I’ve also taken care of my parents and grandparents, so caregiving has really always been a part of my life. I find myself always taking care of a neighbor or friend who’s ill or needs support.
My neighbor is 87 and his wife died in December. It’s not even a question of if we’ll care for him – when we go to the grocery store, we see if he needs anything. When we take the trash bins out, we take his out too.
What inspires you to work in caregiving?
Being able to see things from different perspectives. Being able to save the day and help someone in a small way that makes a big impact. Even though each day looks different for me depending on what I’m working on, at the end of every day, I can say that I’ve done something to help a family.

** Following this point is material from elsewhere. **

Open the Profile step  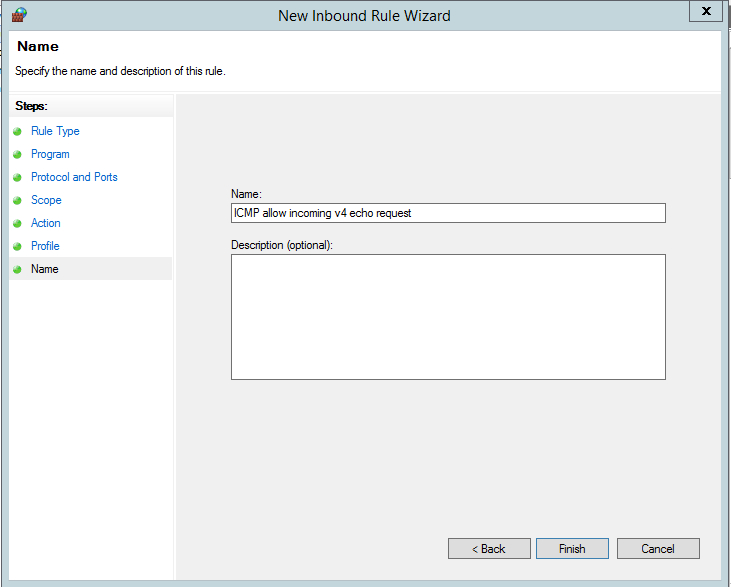(x=45, y=246)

What have members’ reactions been from working with Wellthy?
Happiness. They do a complete 180 – going from being completely overwhelmed to feeling like they have someone supporting them in their corner. Our ability to know what questions to ask, what resources to look for (i.e. the AARP Phone a Friend resource), and what steps to take during a crisis, makes a huge difference to them.
What advice would you give to someone caring for someone with an aging parent for the first time?
Start early and accept help. Don’t wait until you’re overwhelmed, in the corner crying and don’t know where to turn. It does take a village. With all the resources out there, someone is going to take advantage of them – why shouldn’t it be you? Start early so you can see what’s out there before it’s urgent and you don’t have the luxury of time.
Look into the future of how you’re going to be able to afford care – long-term care insurance benefits, what options are available to you. Form a plan in the same way that you do an advance directive. Think about how you want your future to be.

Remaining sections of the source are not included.